When used by BR the following terms have the indicated meanings (starting with the most basic items):
Document. A writing (whether handwritten, typed, printed or typeset) or communication intended to be comprehended by a person viewing it either in paper form or when displayed on an electronic device, and usually but not always involving visual representations of words or numbers. Movies and animations are not typically but may sometimes be included within the definition of “document.”
Author. The person or system that initially created a document.
Owner. The person or business unit that “owns” or is responsible for a document.
Textual Characters. Numbers, letters of the alphabet, punctuation, and ideographs used in visually representing a language.
Meaning. The information conveyed in a document. Meaning can be conveyed in a document in several ways including:
- Words expressed using textual characters.
- Text formatting, e.g., large font size for titles or headings; bold , italics, or underlining for significant terms or phrases; and superscript or subscript for formulae or footnotes.
- Document formatting conventions whether general, industry-specific, or company-specific, e.g., the name of the author of a letter is shown at the top of the first page.
- Explicit labeling, e.g., “First Name:”
- Specialized vocabulary, e.g., “CTX1300” may refer to a particular make and model of motorcycle.
- Symbols, e.g., maps may have a special symbol for toll roads or cities of a specified size.
- Signatures, often denoting authorship, acceptance, approval, attendance, or participation
- Stamps, often denoting receipt or approval
- Diagrams and charts
Domain Expert. A person whose unique knowledge is required to evaluate documents or identify the explicit or implicit meanings in them. Ideally the domain expert would be able to provide the context in which certain document types were used, e.g., “if the document has this layout that means it was used in EDI transfers between 2001 and 2003.” Equivalent terms include “Subject Matter Expert,” or “Client Knowledge Worker.”
Record. For records management purposes, a document that an organization needs to retain for business or regulatory purposes.
Glyph. A shape or form in a document formed by pixels that are of a sufficiently different color from the background of the document as to be identifiable. A glyph may be a letter, number, punctuation, or non-textual symbol with meaning (e.g. Nike logo), or a glyph may be essentially errata or digital flotsam and jetsam without significant intended meaning (e.g., staple holes on a scanned document).
Global Glyph Catalog (“GGC”). A processing technique used by BR in which the location of each glyph is cataloged or indexed, and glyphs of the same shape are associated with each other. The GGC stores the textual values associated with glyph clusters. The GGC accumulates glyph clusters and associated values and this is rolled forward to other projects and processes so that new projects or processes do not start over from ground zero.
Glyph Recognition (“GR”). The process of associating text values with the glyphs present in a document. Single-instance Text Editing. A feature of BR in which editing the textual value associated with one instance of a glyph corrects all other instances of the other glyphs in a glyph cluster. This is made possible by BR’s process of building a Global Glyph Catalog.
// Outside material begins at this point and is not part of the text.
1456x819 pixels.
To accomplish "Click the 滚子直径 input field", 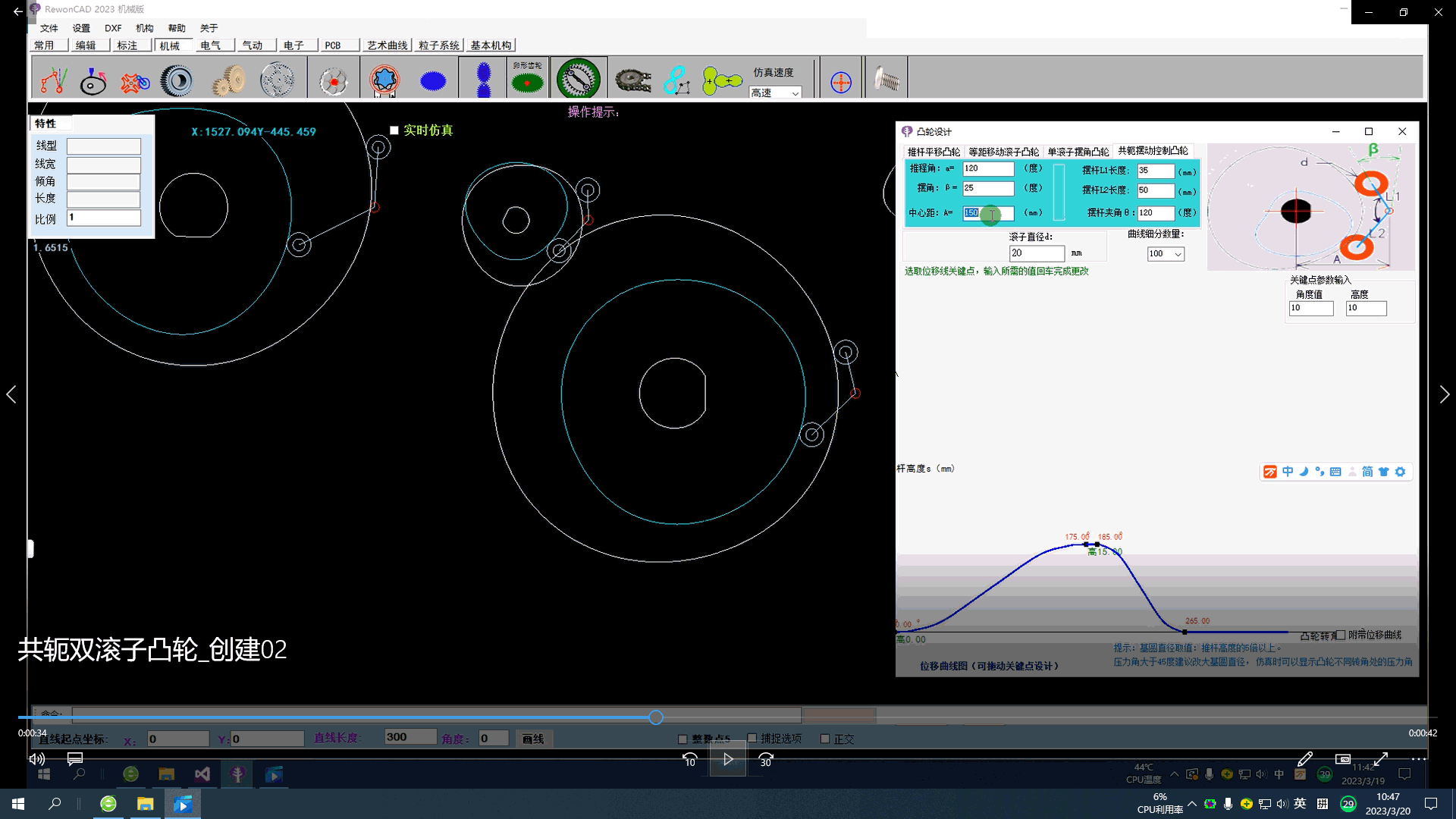I will [x=1036, y=253].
DIFFERENTIATOR: Old optical character recognition (“OCR”) technology does not build or maintain a Global Glyph Catalog. It is therefore unable to provide single-instance text editing. OCR also generally yields far lower word and character accuracy because of problems like despeckling, deskewing, and problems with low resolution images.
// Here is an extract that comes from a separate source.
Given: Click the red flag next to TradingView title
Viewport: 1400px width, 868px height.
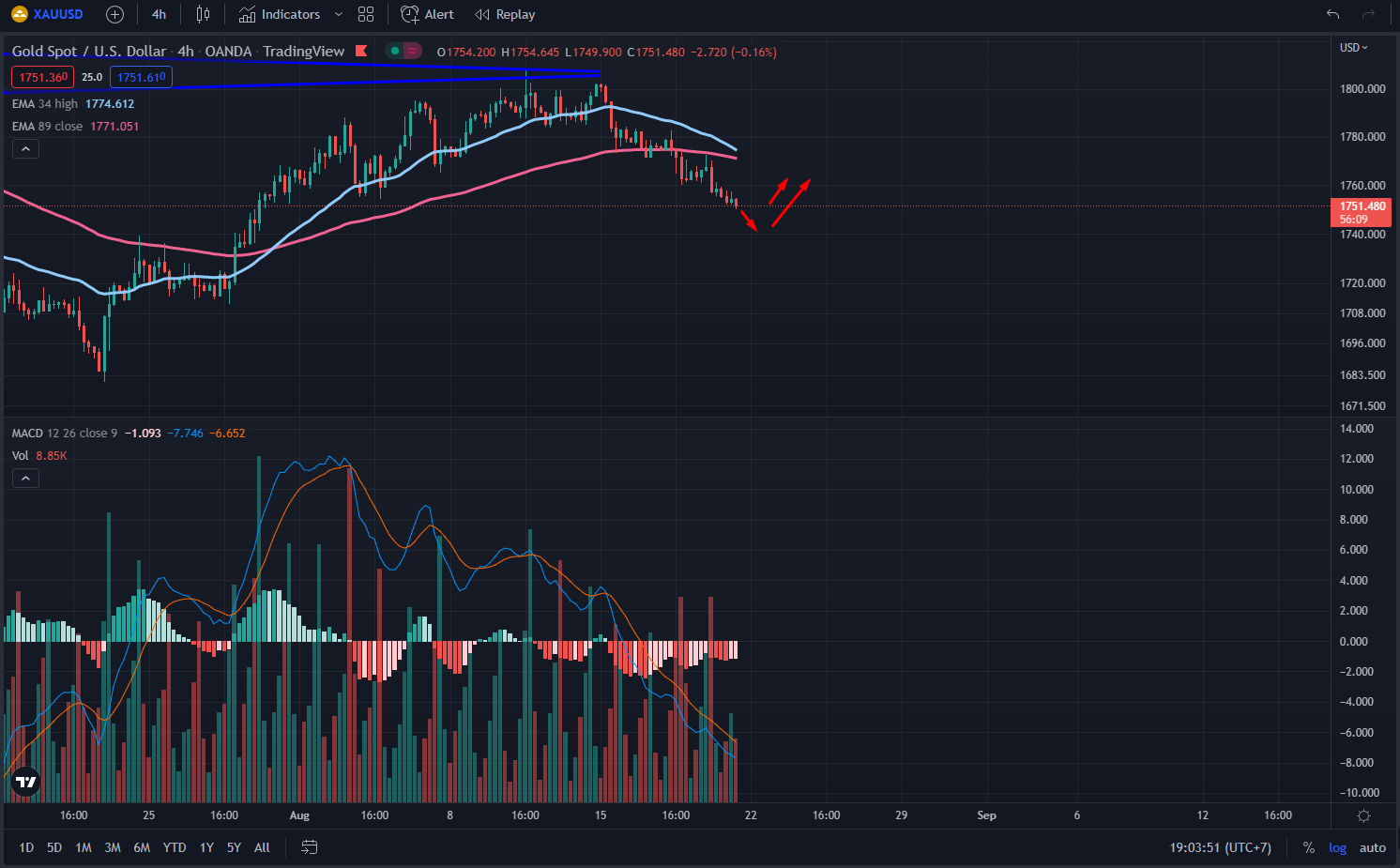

Visual Classification. BR’s process of automatically grouping documents based on their appearance.
Granularity. Classification schemes that depend on manual classification typically have to use “big buckets” for classifications because of the limitations of the people doing the classifications. BR’s automated process provides far more useful granularity for the classification process.
Content Normalization. BR compares documents based on their content, not on an analysis of the type of file containing the contents. Scanned documents, native files, and PDF’s created directly from within native file applications can all be compared.
Text Independence. Other classification technologies require an analysis of the textual values associated with a document. These technologies will not be able to classify documents with no associated text values, e.g., image-only scanned documents, and will do a poor job when the text associated with documents is of poor quality. These factors may affect 30-40% of a given document population.
No Resource-Intensive Rule Creation and System Training. Other automated processes depend on the creation of textual analysis rules or the selection of multiple exemplar documents for each class. Those rules are time-consuming to create and are apt to be brittle in that they cannot anticipate changes in the format or vocabularies used in later versions of those documents, and manually selecting exemplars for thousands of document types is typically a slow, laborious process.
Awareness. BR’s visual classification groups documents whether or not the system administrator is aware of them or not. By contrast, other technologies require the creation of rules before documents are grouped or clustered. Periodically reviewing BR clusters or classifications keeps domain experts and administrators aware of the document types in the collection or process they are managing.
Ownership Assignment. BR’s visual classification makes it possible for organizations to assign ownership of document classifications to specific business units.
Cluster ID. The unique control number that BR assigns to each visual document classification.
Classification Labeling. The BR-enabled process in which domain experts associate document-type name labels with visual classifications, e.g., “Invoice.”
Document-Type Taxonomies. Arranging document types in a manner that makes sense to the client, e.g., document types might be arrange by originating business function at the top level, then document type, and then sub-doc type as a third level.
DIFFERENTIATOR: BR permits different business units to develop their own taxonomies to reflect the different business purposes for which they use the documents. The different document type labels assigned by the different units all tie back to the same BR Cluster ID.
Classification-Dependent Initiatives. Actions or functions that are dependent on the correct classification of documents, e.g., records retention, information management, attribute extraction, and searching.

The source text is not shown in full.